◆ **Source text**:
On July 1, 2019, the probate court entered a partial summary judgment. The probate court found, among other things, that the language of the 1971 trust was not ambiguous, that Samuel was not a "lineal descendant" as defined by the 1971 trust, and that, therefore, Samuel was not a beneficiary of Aimee's trust. The probate court certified the order as final pursuant to Rule 54(b), Ala. R. Civ. P. On August 7, 2019, Samuel and the individual trustees filed a notice of appeal. (The individual trustees assert that taking a position on the issues in this appeal with regard to Samuel is inconsistent with their duties of loyalty and impartiality. Accordingly, the arguments on appeal are referred to as only Samuel's even though the individual trustees joined in the notice of appeal.)
Discussion
I. Procedural Issues
On December 19, 2019, after Samuel filed his reply brief, the siblings filed a "corrected" brief along with a "declaration of technology difficulties and a motion to accept corrected brief as timely filed" in which they asserted that they fixed typographical errors, pagination errors, and citation errors present in their original brief. The Supreme Court Clerk's office, after determining that there were also changes to the language in the "corrected" brief, issued a show-cause order to the siblings to explain why this Court should accept the corrected brief, noting that there is no provision in the Alabama Rules of Appellate Procedure to accept an appellee's brief after the briefing period has closed. The siblings responded that there had been no substantive changes and that the revisions were to correct typographical oversights, and they submitted a version evidencing their corrections. After reviewing the two versions, we note that there are multiple changes in the "corrected" brief, including the addition of legal authorities not cited in the original brief. Based on the large number of changes, and because the Alabama Rules of Appellate Procedure do not contemplate accepting an appellee's brief after the appellant has submitted a reply brief, we have considered only the siblings’ originally filed brief.
We must next address a motion to dismiss filed in this Court by the siblings. In their motion, the siblings asserted that Act No. 1144, Ala. Acts 1971 ("Act No. 1144"), a local act that requires notices of appeal from certain probate-court judgments to be filed within 30 days of the entry of the judgment, controls and that, because Samuel and the individual trustees did not file their notice of appeal within 30 days, this Court lacks jurisdiction to consider their appeal. Samuel argues that Act No. 1144 governs only appeals from matters concerning the administration of estates and that, because this matter involves a dispute over an inter vivos trust, Act No. 1144 is inapplicable.

◆ **Extracted material**:
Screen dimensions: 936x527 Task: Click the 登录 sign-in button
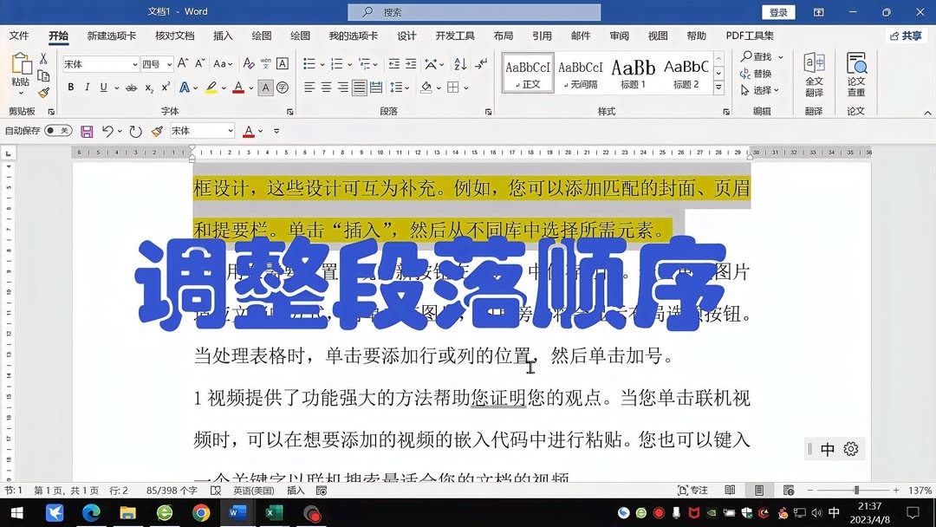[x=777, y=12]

---

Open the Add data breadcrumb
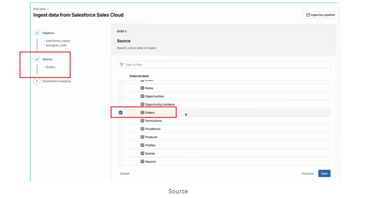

◆ **Set problem**:
Please transcribe the court opinion text starting at "We must next" and ending at "1144 is inapplicable.". Rely only on the court opinion text, not the items.

◆ **Result of the task**:
We must next address a motion to dismiss filed in this Court by the siblings. In their motion, the siblings asserted that Act No. 1144, Ala. Acts 1971 ("Act No. 1144"), a local act that requires notices of appeal from certain probate-court judgments to be filed within 30 days of the entry of the judgment, controls and that, because Samuel and the individual trustees did not file their notice of appeal within 30 days, this Court lacks jurisdiction to consider their appeal. Samuel argues that Act No. 1144 governs only appeals from matters concerning the administration of estates and that, because this matter involves a dispute over an inter vivos trust, Act No. 1144 is inapplicable.